[Start of section]

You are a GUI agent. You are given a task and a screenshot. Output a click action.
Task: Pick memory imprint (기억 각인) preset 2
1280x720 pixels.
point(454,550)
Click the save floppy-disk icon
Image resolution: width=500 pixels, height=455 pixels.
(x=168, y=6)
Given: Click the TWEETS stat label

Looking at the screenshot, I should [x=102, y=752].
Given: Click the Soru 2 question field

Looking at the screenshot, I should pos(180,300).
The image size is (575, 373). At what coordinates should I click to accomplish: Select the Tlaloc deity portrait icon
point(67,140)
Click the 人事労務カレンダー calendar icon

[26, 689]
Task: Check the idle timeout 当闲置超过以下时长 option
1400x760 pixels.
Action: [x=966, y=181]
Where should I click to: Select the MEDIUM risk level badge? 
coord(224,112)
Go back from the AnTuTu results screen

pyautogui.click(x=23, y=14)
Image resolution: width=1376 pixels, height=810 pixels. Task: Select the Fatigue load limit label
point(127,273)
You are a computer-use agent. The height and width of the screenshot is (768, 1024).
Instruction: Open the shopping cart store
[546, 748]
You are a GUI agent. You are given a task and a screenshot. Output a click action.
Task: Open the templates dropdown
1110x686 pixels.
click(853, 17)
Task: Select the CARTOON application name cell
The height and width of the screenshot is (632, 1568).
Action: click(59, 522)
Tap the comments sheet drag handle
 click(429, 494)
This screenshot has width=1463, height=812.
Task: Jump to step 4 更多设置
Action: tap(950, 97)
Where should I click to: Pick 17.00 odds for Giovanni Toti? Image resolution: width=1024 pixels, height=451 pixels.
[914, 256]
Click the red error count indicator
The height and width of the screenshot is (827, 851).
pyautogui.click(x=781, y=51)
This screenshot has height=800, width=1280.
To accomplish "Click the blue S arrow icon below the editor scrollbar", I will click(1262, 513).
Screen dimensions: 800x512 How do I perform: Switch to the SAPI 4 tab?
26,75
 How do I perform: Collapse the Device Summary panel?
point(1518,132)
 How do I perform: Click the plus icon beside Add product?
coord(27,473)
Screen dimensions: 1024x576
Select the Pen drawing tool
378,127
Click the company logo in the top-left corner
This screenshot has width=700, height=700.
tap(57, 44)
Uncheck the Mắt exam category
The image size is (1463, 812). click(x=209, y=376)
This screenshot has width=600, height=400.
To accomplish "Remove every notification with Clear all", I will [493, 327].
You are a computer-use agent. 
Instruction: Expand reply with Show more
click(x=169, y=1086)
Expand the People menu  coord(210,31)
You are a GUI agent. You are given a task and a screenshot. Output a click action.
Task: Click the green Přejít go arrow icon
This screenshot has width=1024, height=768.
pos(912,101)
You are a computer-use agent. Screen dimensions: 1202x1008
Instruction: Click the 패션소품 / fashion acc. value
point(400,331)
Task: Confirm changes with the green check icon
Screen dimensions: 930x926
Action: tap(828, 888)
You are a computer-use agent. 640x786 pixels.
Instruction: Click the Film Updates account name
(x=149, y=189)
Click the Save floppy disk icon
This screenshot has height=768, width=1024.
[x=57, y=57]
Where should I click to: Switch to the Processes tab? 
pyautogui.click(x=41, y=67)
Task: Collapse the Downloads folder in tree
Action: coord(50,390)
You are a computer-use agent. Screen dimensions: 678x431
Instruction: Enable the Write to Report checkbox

[End of section]

__YOUR INSTRUCTIONS__. Write out the data above again, word for word.

__EXERCISE RESULT__.
You are a GUI agent. You are given a task and a screenshot. Output a click action.
Task: Pick memory imprint (기억 각인) preset 2
1280x720 pixels.
point(454,550)
Click the save floppy-disk icon
Image resolution: width=500 pixels, height=455 pixels.
(x=168, y=6)
Given: Click the TWEETS stat label

Looking at the screenshot, I should [x=102, y=752].
Given: Click the Soru 2 question field

Looking at the screenshot, I should pos(180,300).
The image size is (575, 373). At what coordinates should I click to accomplish: Select the Tlaloc deity portrait icon
point(67,140)
Click the 人事労務カレンダー calendar icon

[26, 689]
Task: Check the idle timeout 当闲置超过以下时长 option
1400x760 pixels.
Action: [x=966, y=181]
Where should I click to: Select the MEDIUM risk level badge? 
coord(224,112)
Go back from the AnTuTu results screen

pyautogui.click(x=23, y=14)
Image resolution: width=1376 pixels, height=810 pixels. Task: Select the Fatigue load limit label
point(127,273)
You are a computer-use agent. The height and width of the screenshot is (768, 1024).
Instruction: Open the shopping cart store
[546, 748]
You are a GUI agent. You are given a task and a screenshot. Output a click action.
Task: Open the templates dropdown
1110x686 pixels.
click(853, 17)
Task: Select the CARTOON application name cell
The height and width of the screenshot is (632, 1568).
Action: click(59, 522)
Tap the comments sheet drag handle
 click(429, 494)
This screenshot has width=1463, height=812.
Task: Jump to step 4 更多设置
Action: tap(950, 97)
Where should I click to: Pick 17.00 odds for Giovanni Toti? Image resolution: width=1024 pixels, height=451 pixels.
[914, 256]
Click the red error count indicator
The height and width of the screenshot is (827, 851).
pyautogui.click(x=781, y=51)
This screenshot has height=800, width=1280.
To accomplish "Click the blue S arrow icon below the editor scrollbar", I will click(1262, 513).
Screen dimensions: 800x512 How do I perform: Switch to the SAPI 4 tab?
26,75
 How do I perform: Collapse the Device Summary panel?
point(1518,132)
 How do I perform: Click the plus icon beside Add product?
coord(27,473)
Screen dimensions: 1024x576
Select the Pen drawing tool
378,127
Click the company logo in the top-left corner
This screenshot has width=700, height=700.
tap(57, 44)
Uncheck the Mắt exam category
The image size is (1463, 812). click(x=209, y=376)
This screenshot has width=600, height=400.
To accomplish "Remove every notification with Clear all", I will [493, 327].
You are a computer-use agent. 
Instruction: Expand reply with Show more
click(x=169, y=1086)
Expand the People menu  coord(210,31)
You are a GUI agent. You are given a task and a screenshot. Output a click action.
Task: Click the green Přejít go arrow icon
This screenshot has width=1024, height=768.
pos(912,101)
You are a computer-use agent. Screen dimensions: 1202x1008
Instruction: Click the 패션소품 / fashion acc. value
point(400,331)
Task: Confirm changes with the green check icon
Screen dimensions: 930x926
Action: tap(828, 888)
You are a computer-use agent. 640x786 pixels.
Instruction: Click the Film Updates account name
(x=149, y=189)
Click the Save floppy disk icon
This screenshot has height=768, width=1024.
[x=57, y=57]
Where should I click to: Switch to the Processes tab? 
pyautogui.click(x=41, y=67)
Task: Collapse the Downloads folder in tree
Action: coord(50,390)
You are a computer-use agent. Screen dimensions: 678x431
Instruction: Enable the Write to Report checkbox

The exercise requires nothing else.